## Excerpts from a dataset
::::

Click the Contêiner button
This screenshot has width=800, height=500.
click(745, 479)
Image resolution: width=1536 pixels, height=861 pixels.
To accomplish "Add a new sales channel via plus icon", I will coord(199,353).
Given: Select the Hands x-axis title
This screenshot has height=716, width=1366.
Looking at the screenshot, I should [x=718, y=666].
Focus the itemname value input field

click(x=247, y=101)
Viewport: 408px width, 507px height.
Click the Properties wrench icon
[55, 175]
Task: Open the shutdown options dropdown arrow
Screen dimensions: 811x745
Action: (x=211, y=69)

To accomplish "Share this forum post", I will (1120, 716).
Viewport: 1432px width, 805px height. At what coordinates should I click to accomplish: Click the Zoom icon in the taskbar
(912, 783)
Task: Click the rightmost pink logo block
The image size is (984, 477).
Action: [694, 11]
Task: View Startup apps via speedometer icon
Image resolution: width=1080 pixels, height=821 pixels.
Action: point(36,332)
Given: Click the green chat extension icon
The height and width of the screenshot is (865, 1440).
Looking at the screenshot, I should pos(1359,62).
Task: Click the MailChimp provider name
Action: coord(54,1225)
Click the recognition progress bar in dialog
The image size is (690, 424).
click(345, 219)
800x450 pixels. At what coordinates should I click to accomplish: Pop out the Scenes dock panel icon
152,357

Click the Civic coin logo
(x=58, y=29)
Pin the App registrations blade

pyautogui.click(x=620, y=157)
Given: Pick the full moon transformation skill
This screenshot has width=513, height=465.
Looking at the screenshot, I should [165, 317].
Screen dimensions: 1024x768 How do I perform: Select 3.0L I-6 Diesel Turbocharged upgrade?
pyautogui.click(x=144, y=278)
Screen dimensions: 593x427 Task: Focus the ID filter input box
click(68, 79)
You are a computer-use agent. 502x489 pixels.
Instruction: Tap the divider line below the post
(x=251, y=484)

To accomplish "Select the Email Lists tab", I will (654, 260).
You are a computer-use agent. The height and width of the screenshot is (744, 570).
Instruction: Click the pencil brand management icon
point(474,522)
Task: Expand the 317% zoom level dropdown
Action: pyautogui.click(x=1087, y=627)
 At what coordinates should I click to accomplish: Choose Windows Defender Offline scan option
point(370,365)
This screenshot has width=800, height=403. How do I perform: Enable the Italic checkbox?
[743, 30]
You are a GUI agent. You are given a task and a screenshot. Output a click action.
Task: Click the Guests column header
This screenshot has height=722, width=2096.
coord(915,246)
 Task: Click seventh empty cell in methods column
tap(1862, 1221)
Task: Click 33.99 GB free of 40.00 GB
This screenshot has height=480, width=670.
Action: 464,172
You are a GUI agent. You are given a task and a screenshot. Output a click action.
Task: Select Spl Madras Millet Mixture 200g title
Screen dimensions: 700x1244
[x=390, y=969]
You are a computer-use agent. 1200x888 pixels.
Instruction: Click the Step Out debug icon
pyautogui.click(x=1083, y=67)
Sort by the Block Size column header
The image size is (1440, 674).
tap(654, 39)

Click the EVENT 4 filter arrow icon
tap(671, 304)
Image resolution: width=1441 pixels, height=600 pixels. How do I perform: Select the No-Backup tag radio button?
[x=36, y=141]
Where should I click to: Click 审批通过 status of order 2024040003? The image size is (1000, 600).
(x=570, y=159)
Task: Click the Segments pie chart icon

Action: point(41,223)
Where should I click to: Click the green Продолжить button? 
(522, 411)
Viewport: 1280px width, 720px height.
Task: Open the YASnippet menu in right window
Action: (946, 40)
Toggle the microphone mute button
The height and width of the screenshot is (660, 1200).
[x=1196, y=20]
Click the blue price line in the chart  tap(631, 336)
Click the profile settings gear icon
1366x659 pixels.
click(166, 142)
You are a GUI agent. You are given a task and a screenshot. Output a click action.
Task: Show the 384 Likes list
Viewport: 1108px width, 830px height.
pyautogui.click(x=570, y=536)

::::

## TASK OBJECTIVE
Among the lines above, find those containing the word "title" and copy each.

## EXERCISE RESULT
Given: Select the Hands x-axis title
Task: Select Spl Madras Millet Mixture 200g title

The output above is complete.